2469
Simultaneous Electrochemical Determination of Purine and Pyrimidine Bases Using Cu Doped CeO2 Nanoparticles Modified Glassy Carbon Electrode

Thursday, 17 May 2018: 11:10
Room 303 (Washington State Convention Center)
N. Lavanya, C. Sekar (Alagappa University), and G. Neri (University of Messina)
Deoxyribonucleic acid (DNA) is an important hereditary substance in humans and in almost all other living organisms. It plays a vital role in the storage of genetic information and instructs the biological synthesis of proteins and enzymes through the process of replication and transcription of heritage information Thus, the identification and quantification of either individual and/or group of purine and pyrimidine bases are important for diagnosis of certain diseases and genetic disorders. Though there exits quite a few methods for such sensing, there is a great demand for a cheap, sensitive and interference free electrode for simultaneous determination of all the four neuclobases due to their important role in medical diagnosis, crime detection and biocomputing.

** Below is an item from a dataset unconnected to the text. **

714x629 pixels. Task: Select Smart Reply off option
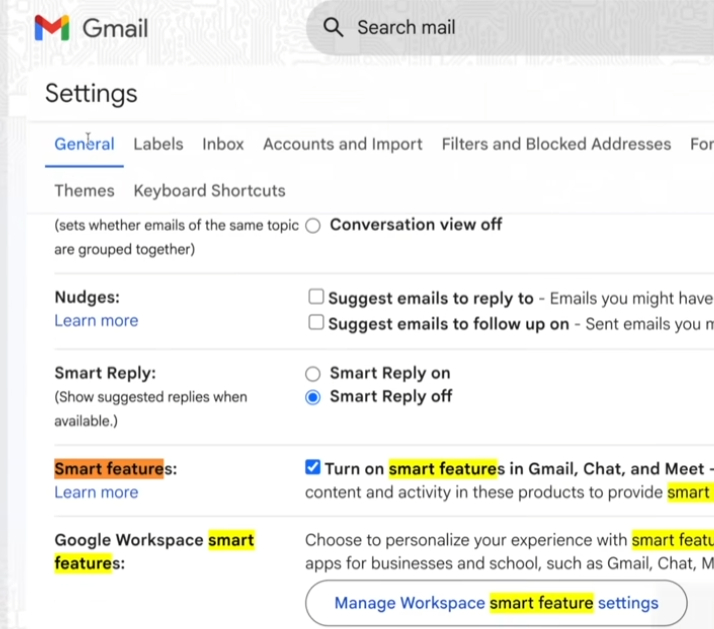tap(313, 397)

In the present work, an efficient electrochemical sensor has been fabricated for simultaneous determination of purine bases adenine (AD), guanine (GU) and pyrimidines bases thymine (TY), cytosine (CY) using Cu doped CeO2 nanoparticles modified glassy carbon electrode (Cu-CeO2/GCE). Direct electrocatalytic activities of DNA bases have been studied in phosphate buffer solution (PBS, pH 7.0) without any enzyme using voltammetric techniques. 3 wt% Cu doped CeO2 modified GCE showed two well defined anodic peaks each corresponding to the oxidation of purine (AD, GU) and pyrimidine (TY, CY) bases with significant peak to peak potential separation of 312 mV (AD-GU) and 200 mV (TY-CY) which were large enough for the selective and simultaneous determination of these bases in their mixture. Under optimum conditions, calibration plots for the simultaneous detection of the purine and pyrimidine bases were linear in the concentration range of 0.1– 500 μM for AD, 1–650 μM for GU, 1-300 μM for TY and 1-250 for CY with detection limit values of 0.021, 0.031, 0.024 and 0.038 μM respectively. Additionally the developed sensor exhibited good repeatability, reproducibility, sufficient stability and good anti-interference ability and was successfully applied for simultaneous detection of AD, GU, TY and CY in denatured DNA sample with satisfactory results.

References

  1. Y. Deng, Y.L. Xia, C.H. Xiao, Biosens. Bioelectron. 31 (2012) 469–474.
  1. N. Lavanya, C. Sekar, R. Murugan, G. Ravi, Mater. Sci. Engg. C 65 (2016) 278–286.